Yeap exactly, 2 useless remotes is kinda useless, lol thanks for all your help and suggestion though


----------



## HEATHE (Apr 15, 2006)

falcondrgn said:


> Hi,
> 
> I was wondering if anyone here has ever had this problem before. My keyless remote works perfectly fine (locks, unlocks, trunk) when I am sitting in the driver seat inside the car pressing the buttons. But once i get out of the car the remote doesn't seem to work, even if im standing right next to the driver side door. I had the batteries changed on the remote so that is definately not the problem. Any help would be greatly appreciated. Thanks!


you can take it to your local nissan service drive and they can check it for free right there on the drive.


----------



## falcondrgn (Oct 26, 2007)

Ok thanks so much, I will take it to nissan to have them check it. Any idea how much the receiver in the car would cost if that was found to be defective?


----------



## HEATHE (Apr 15, 2006)

falcondrgn said:


> Ok thanks so much, I will take it to nissan to have them check it. Any idea how much the receiver in the car would cost if that was found to be defective?
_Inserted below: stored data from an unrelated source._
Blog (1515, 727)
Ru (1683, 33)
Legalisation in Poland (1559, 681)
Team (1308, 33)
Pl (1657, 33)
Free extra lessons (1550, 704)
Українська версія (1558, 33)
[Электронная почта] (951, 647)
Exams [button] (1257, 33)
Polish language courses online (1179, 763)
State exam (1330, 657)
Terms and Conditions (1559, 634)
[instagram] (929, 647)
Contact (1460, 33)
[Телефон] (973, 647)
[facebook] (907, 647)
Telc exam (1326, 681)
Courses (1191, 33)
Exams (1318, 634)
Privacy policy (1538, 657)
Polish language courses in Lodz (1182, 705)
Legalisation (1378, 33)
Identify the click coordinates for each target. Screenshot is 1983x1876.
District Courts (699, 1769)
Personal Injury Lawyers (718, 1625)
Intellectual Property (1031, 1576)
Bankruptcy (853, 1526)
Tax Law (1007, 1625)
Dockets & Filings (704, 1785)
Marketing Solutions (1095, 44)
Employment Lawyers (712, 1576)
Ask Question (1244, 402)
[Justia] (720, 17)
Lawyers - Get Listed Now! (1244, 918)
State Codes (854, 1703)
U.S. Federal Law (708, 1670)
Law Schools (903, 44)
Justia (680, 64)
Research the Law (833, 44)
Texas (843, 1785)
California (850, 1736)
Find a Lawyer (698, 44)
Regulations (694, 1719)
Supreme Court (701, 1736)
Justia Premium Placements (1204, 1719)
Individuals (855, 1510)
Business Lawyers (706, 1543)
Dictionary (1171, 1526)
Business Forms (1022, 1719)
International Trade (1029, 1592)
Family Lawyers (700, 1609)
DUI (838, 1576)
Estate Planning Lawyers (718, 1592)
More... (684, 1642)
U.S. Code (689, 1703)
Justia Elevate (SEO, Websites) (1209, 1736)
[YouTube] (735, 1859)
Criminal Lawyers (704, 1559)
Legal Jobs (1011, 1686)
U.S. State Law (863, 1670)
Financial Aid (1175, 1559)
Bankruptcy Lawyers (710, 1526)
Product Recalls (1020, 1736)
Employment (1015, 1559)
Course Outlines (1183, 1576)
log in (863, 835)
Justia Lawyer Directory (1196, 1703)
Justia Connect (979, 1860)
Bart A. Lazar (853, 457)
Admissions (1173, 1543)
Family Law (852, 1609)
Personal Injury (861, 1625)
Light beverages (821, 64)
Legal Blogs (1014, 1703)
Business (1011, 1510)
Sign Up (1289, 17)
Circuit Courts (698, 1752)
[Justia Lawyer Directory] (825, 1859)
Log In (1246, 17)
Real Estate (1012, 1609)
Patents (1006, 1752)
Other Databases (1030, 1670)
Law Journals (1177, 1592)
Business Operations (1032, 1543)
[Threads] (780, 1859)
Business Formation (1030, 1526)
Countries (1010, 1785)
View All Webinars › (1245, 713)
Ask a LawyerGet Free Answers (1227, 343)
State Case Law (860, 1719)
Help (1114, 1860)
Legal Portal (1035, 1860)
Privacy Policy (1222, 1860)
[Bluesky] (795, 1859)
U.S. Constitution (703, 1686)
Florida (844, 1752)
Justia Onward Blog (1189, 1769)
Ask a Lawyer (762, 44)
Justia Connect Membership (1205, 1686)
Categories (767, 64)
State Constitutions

we have never changed one but my guess is that it would be cheaper to put an alarm on the car. hell remotes alone can run up to 100 each depends on what you have so if the receiver doesnt work go for an alarm:woowoo:


----------



## Oldnissanguy (Jan 6, 2005)

Good point Heathe. I put aftermarket power locks with remote on my truck for around $100 for parts. Just the receiver and remotes was around $50. They work 10 times better than the factory remote on my Sentra.


----------



## djkid (Apr 2, 2008)

get an after market alarm much better... nissan alarms are cheap


----------